** Activity **
With pictures removed, output every record below exactly as written.

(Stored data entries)
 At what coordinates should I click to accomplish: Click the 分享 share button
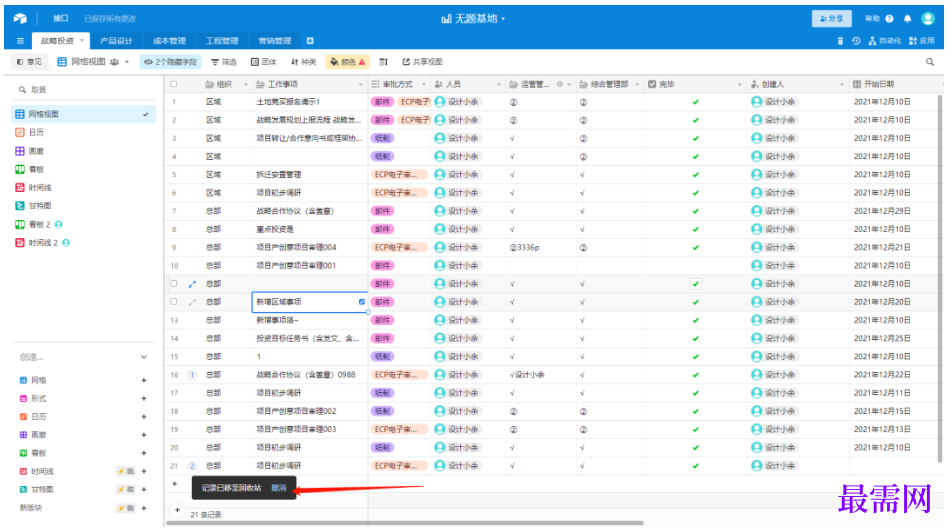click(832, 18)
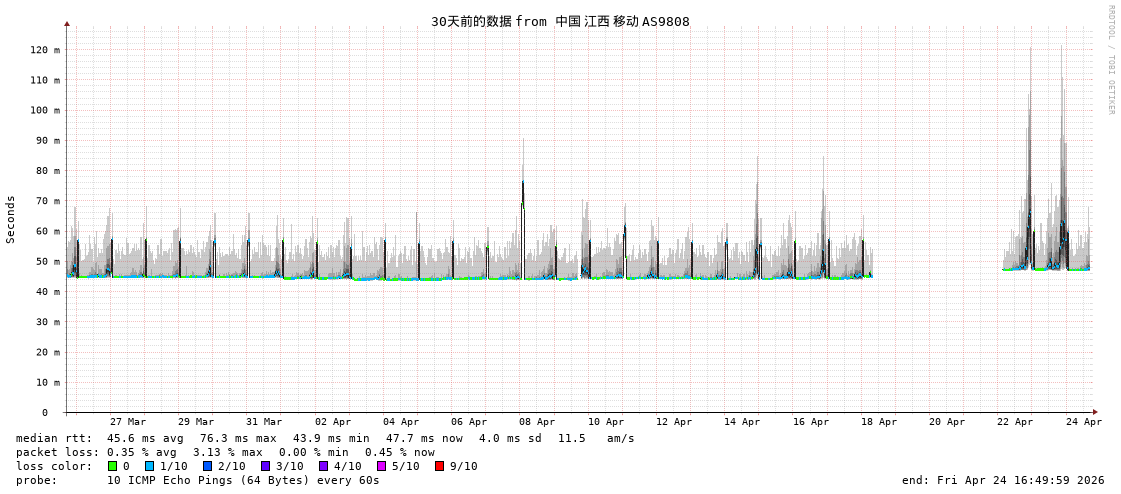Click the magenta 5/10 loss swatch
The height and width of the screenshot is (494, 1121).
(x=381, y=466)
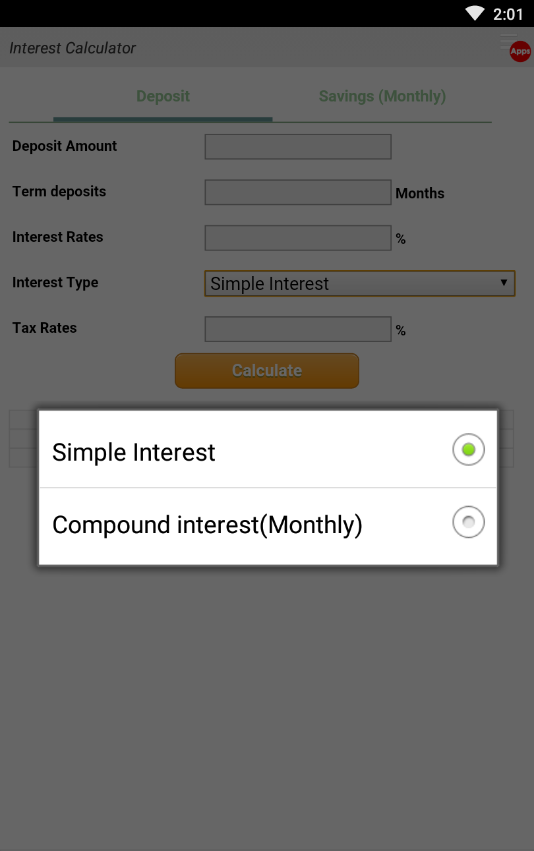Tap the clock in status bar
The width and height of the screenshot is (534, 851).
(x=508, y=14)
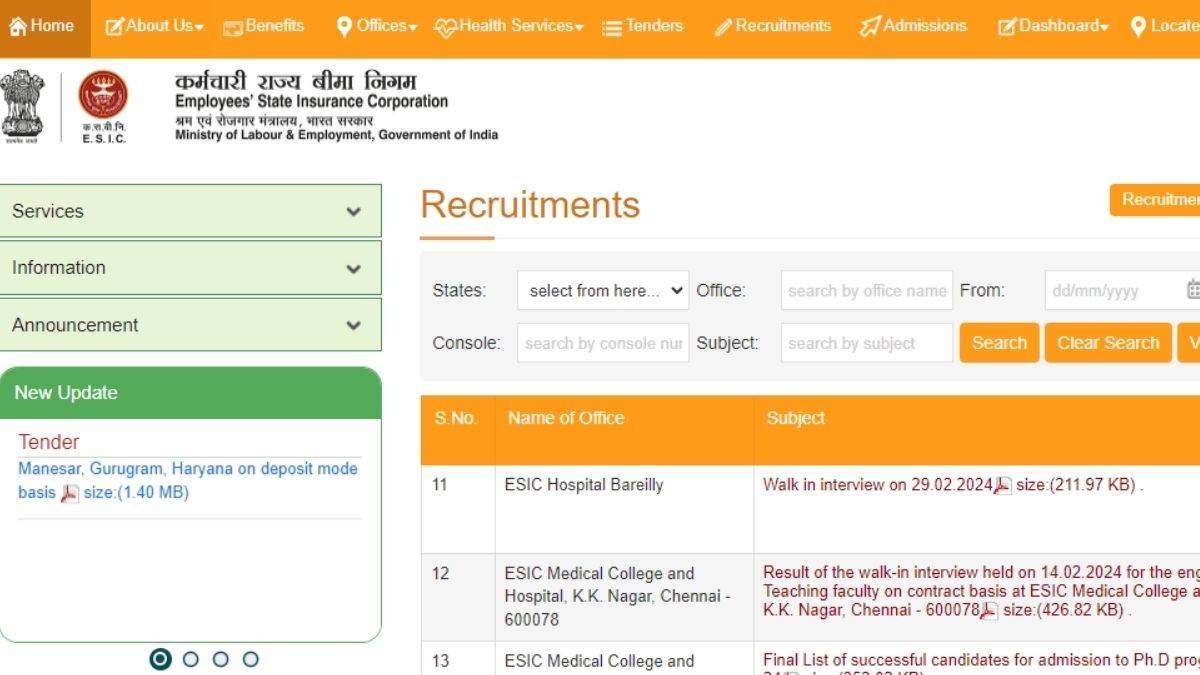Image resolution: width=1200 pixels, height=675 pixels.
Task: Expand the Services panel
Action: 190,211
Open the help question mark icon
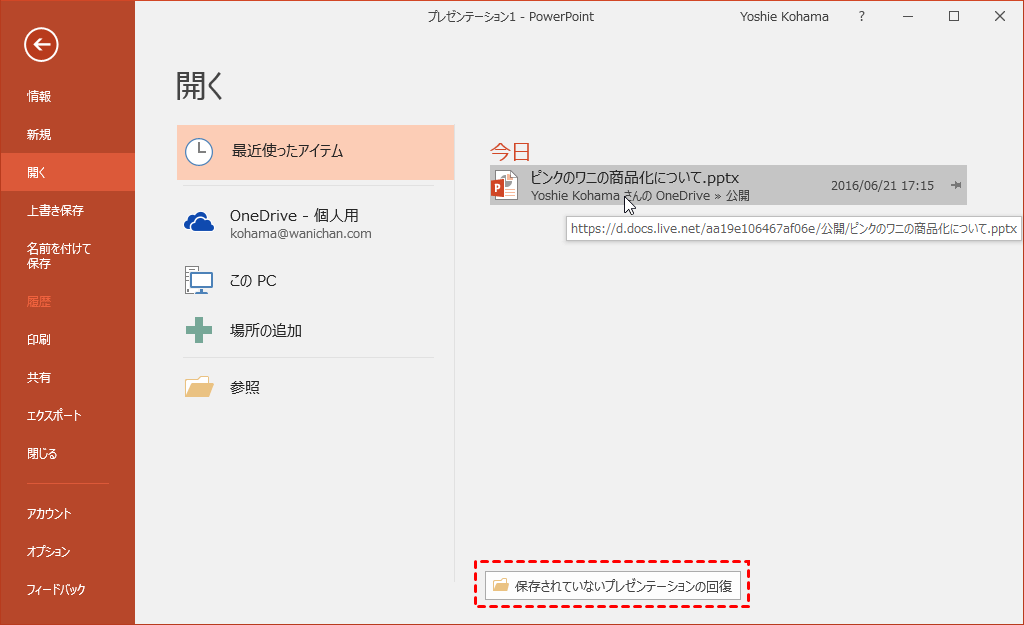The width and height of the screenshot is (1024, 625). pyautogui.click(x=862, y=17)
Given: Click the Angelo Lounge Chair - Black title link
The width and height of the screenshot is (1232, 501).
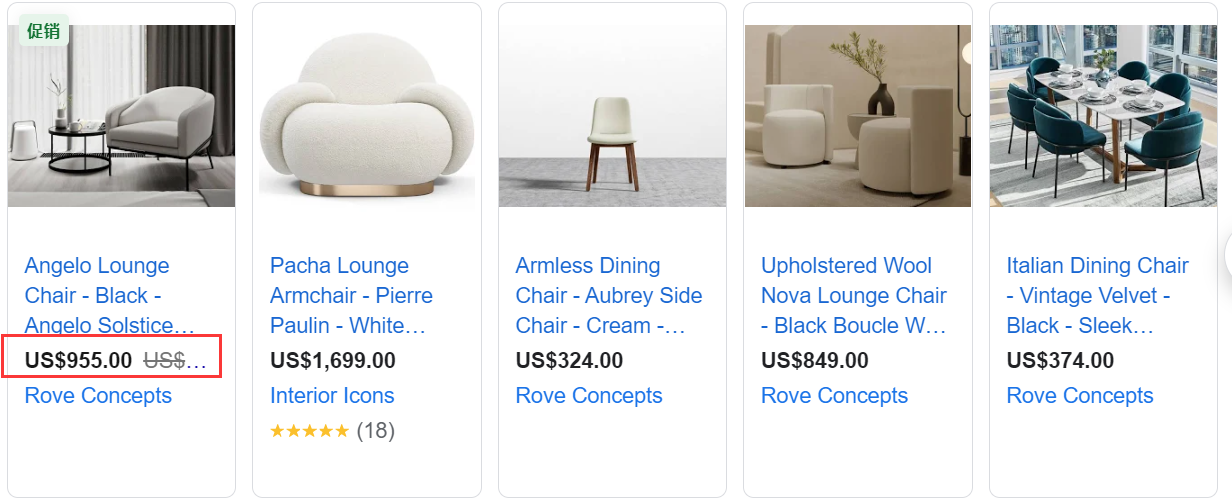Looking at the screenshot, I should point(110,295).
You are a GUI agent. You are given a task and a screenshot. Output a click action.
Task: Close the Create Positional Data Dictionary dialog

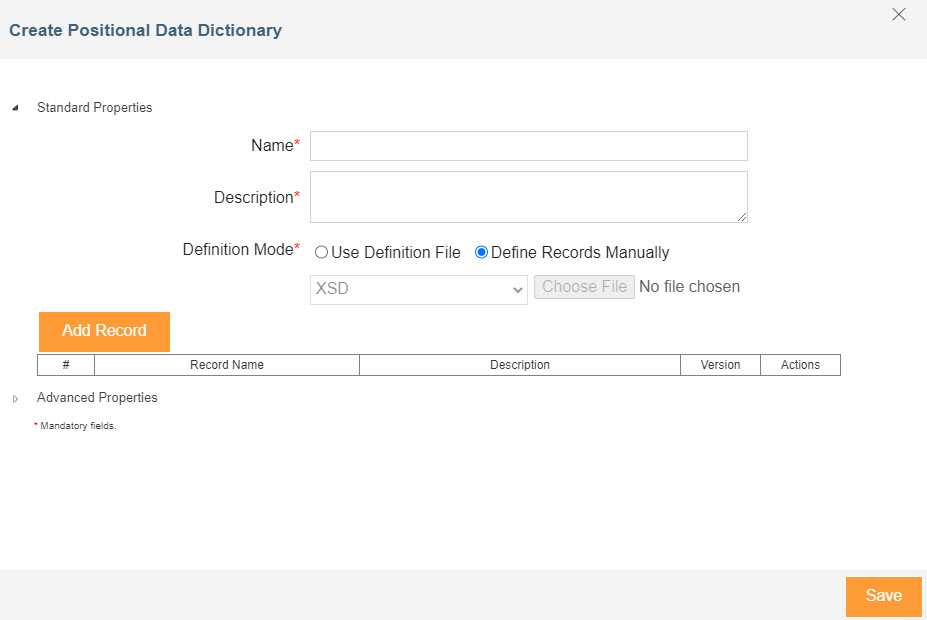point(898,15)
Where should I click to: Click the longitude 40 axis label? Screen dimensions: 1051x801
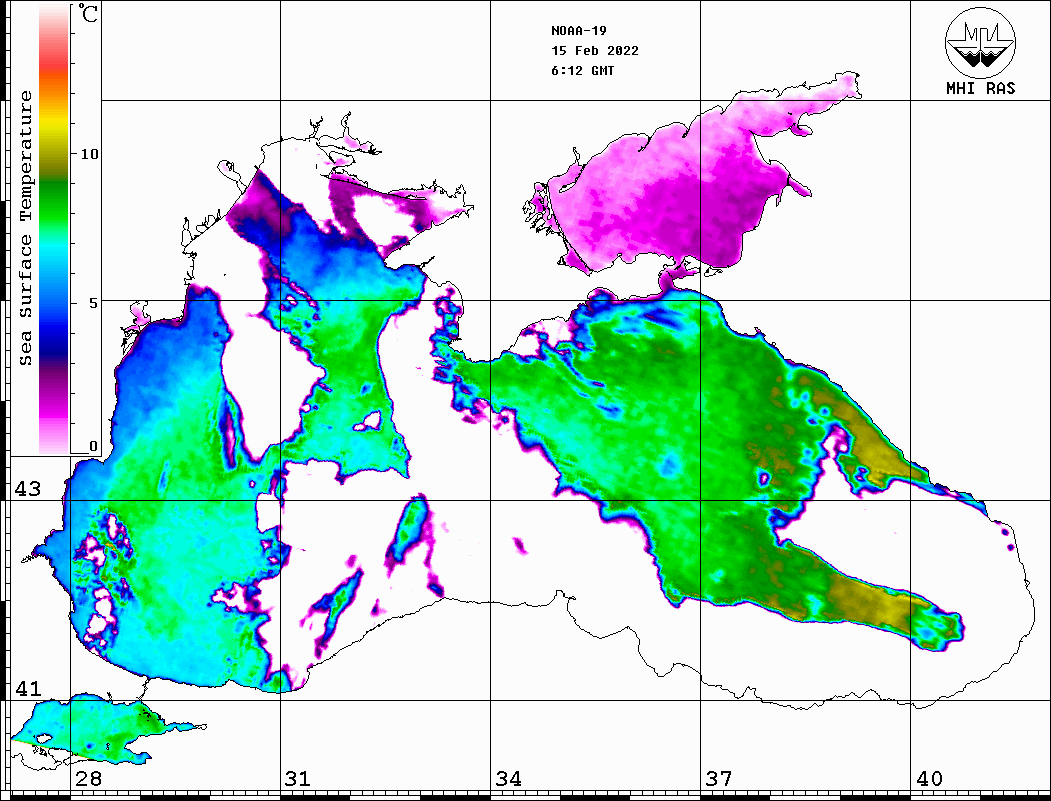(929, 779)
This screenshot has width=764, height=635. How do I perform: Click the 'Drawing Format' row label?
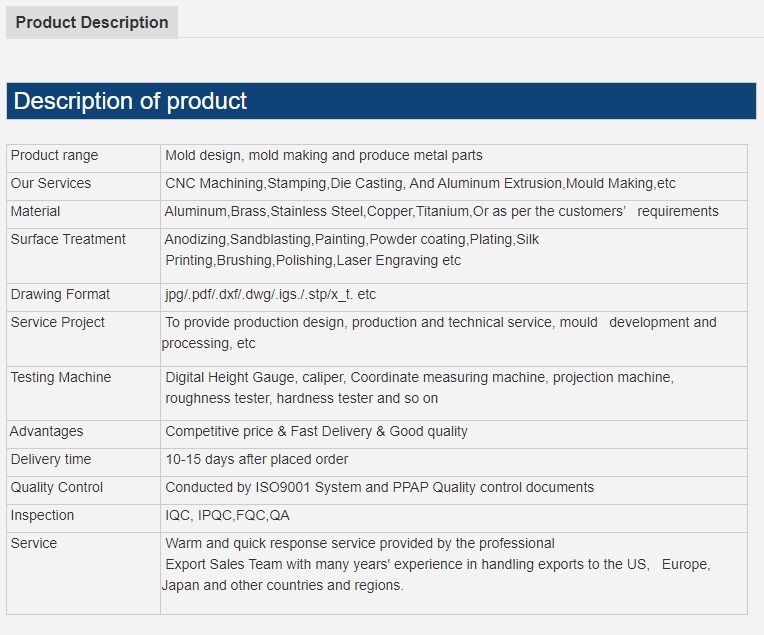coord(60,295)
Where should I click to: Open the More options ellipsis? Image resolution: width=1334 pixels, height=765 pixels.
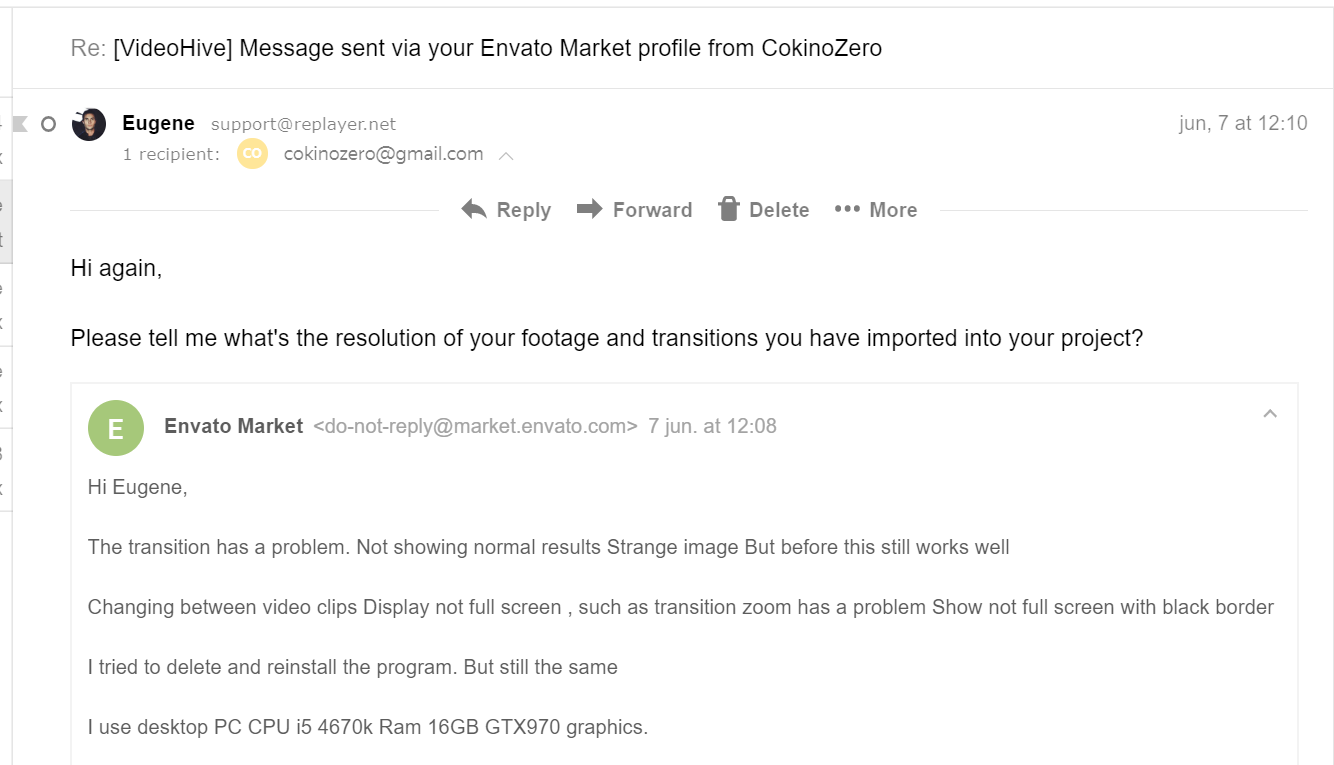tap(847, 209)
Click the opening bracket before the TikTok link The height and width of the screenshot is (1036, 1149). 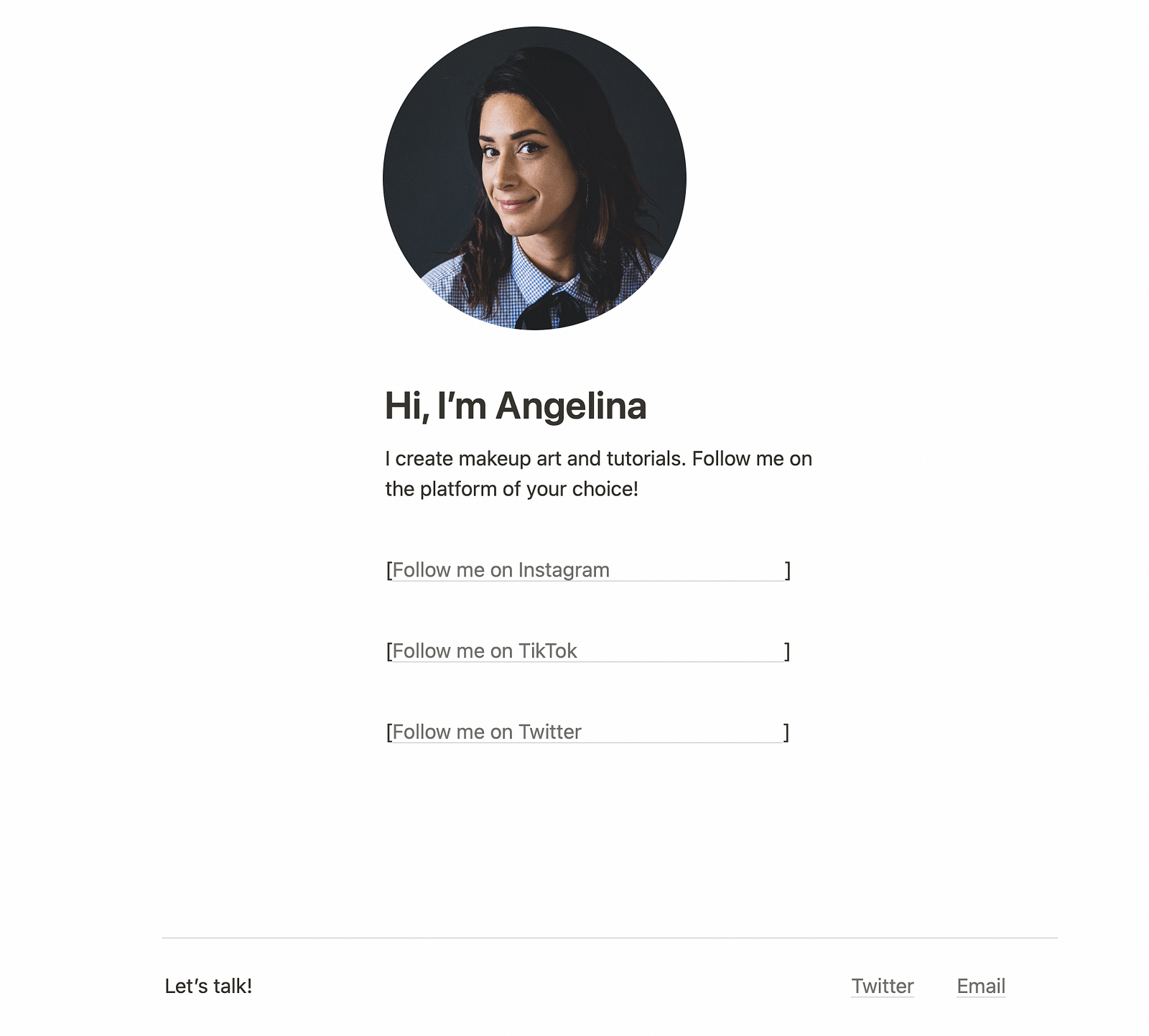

** Response to this exercise **
 At what coordinates should I click to accomplish: Click the 分享 share button
click(832, 18)
Click the magenta 5/10 loss swatch
The height and width of the screenshot is (494, 1121).
(x=381, y=466)
Tap the clock in status bar
The width and height of the screenshot is (534, 851).
(x=508, y=14)
Image resolution: width=1200 pixels, height=675 pixels.
Task: Expand the Services panel
Action: 190,211
Open the help question mark icon
The width and height of the screenshot is (1024, 625). pyautogui.click(x=862, y=17)
Given: Click the Angelo Lounge Chair - Black title link
The width and height of the screenshot is (1232, 501).
Looking at the screenshot, I should point(110,295).
You are a GUI agent. You are given a task and a screenshot. Output a click action.
Task: Close the Create Positional Data Dictionary dialog

point(898,15)
Where should I click to: Click the longitude 40 axis label? Screen dimensions: 1051x801
(929, 779)
This screenshot has width=764, height=635. How do I perform: Click the 'Drawing Format' row label?
coord(60,295)
Where should I click to: Open the More options ellipsis? Image resolution: width=1334 pixels, height=765 pixels.
tap(847, 209)
Click the opening bracket before the TikTok link The height and width of the screenshot is (1036, 1149). 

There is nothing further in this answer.